The Times of London reports that Colin Powell spent 2 1/2 hours trying to talks President Bush out of invading Iraq.
“I tried to avoid this war,” Powell said at the Aspen Ideas Festival in Colorado. “I took him through the consequences of going into an Arab country and becoming the occupiers.”

In that light, Powell should have resigned rather than continuing as Secretary of State. Powell doesn't say whether he spoke with Bush before or after his own dramatic UN presentation that turned the American public in favor of invasion. If he spoke with Bush before the UN presentation, Powell bears enormous responsibility for justifying an invasion he didn't believe in. In my opinion, that would make Powell just as culpable for the war as George Bush, Dick Cheney, or Paul Wolfowitz. In fact, one could argue that Powell would have had a greater culpability because lack of public support might have forced Bush and Cheney to call off their invasion.

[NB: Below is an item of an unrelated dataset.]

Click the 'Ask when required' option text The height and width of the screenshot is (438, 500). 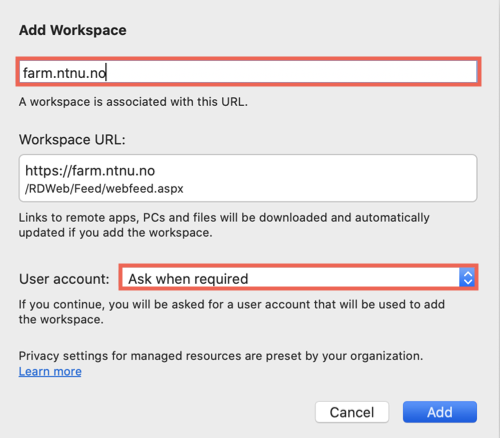188,279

Even if Powell talked with Bush after his UN presentation, he still should have resigned. A resignation would have stiffened the backs of the Democrats (who really needed it), given legitimacy to the anti-war movement, and perhaps pushed a couple per cent of the vote to John Kerry in 2004. That's all speculative, but Powell could have given alternative scenarios a much better chance is he had left the Bush administration in protest.

By the way, Powell isn't helping his reputation or legacy through these revelations. Just thinking about it makes me nauseous.

After Maliki, the Deluge

It looks like the government of Nouri al-Maliki is getting ready to collapse in Iraq. An umbrella group called "The Iraq Project" is preparing a no-confidence vote on the Maliki government for July 15. The "Iraq Project" is led by Sunni politicians and probably includes the Kurds and secular Shiites. According to a CBS Report, their basic idea is to put technocrats rather than political party people in charge of government ministries.

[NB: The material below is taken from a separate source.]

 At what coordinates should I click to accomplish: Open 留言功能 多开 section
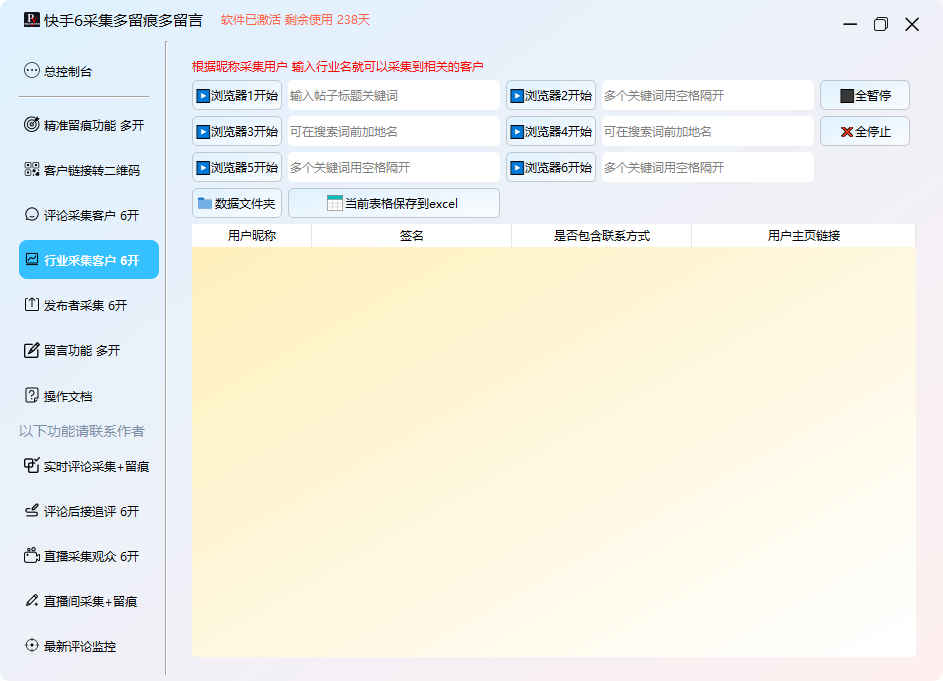(88, 350)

CBS doesn't mention this, but there was talk last January and February of the Bush administration trying to ease Maliki out in favor of "a moderate alliance." It sounds like "The Iraq Project" is the same group. The Bush wants a more moderate and secular government in Iraq for several reasons. Perhaps most importantly, Shiite religious parties like Maliki's Dawa Party, Moqtada al-Sadr's bloc, and SCIRI (Supreme Islamic Iraqi Council) all have close ties with Iran and would be extremely angry at an American attack on Iran. That serves to constrain American military action against the Iranians.

Another important consideration for the Bush administration is that the Shiite religious parties are barely tolerant of the American military presence in Iraq and will want all American troops out at the first glimpse of stability. The Bush administration views Sunni politicians, the Kurds, and Ayad Allawi's secular Shiites as more friendly to American interests.

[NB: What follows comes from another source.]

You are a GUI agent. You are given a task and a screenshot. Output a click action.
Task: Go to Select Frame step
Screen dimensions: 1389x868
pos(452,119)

Finally, the leading role of the Shiite religious parties in the government has resulted in the infiltration of the Shiite militias into government ministries, the police, and the Iraqi Army. As a result, the government has been heavily implicated in the Shiite death squads that have been targeting Sunni communities around Iraq.

So, replacing the Shiite religious parties with a secular coalition more attuned to American interests would be a good thing. No?

Definitely not! In fact, it would be the biggest disaster we've fobbed off on the Iraqis yet.

First, there would be the decision-making problems. The kind of moderate alliance projected by the Iraq Project would have such a diverse membership and so many conflicting interests that decision-making would be paralyzed the moment the enthusiasm of taking power wore off. If people think Maliki is indecisive, wait to you see his moderate successor.

Moreover, the Iraq Project has almost no popular base. The key asset of the Shiite religious parties has always been that they have a strong political base among the majority Shiite population. To the contrary, the Sunni politicians are not even as much of a force among the Sunni population as the criminal gangs allied with al-Qaeda. Ayad Allawi's party doesn't have much support either. The only part of the Iraq Project that has popular support is the Kurdish segment. Having no popular base means that nobody is going to be loyal to the Iraq Project during hard times.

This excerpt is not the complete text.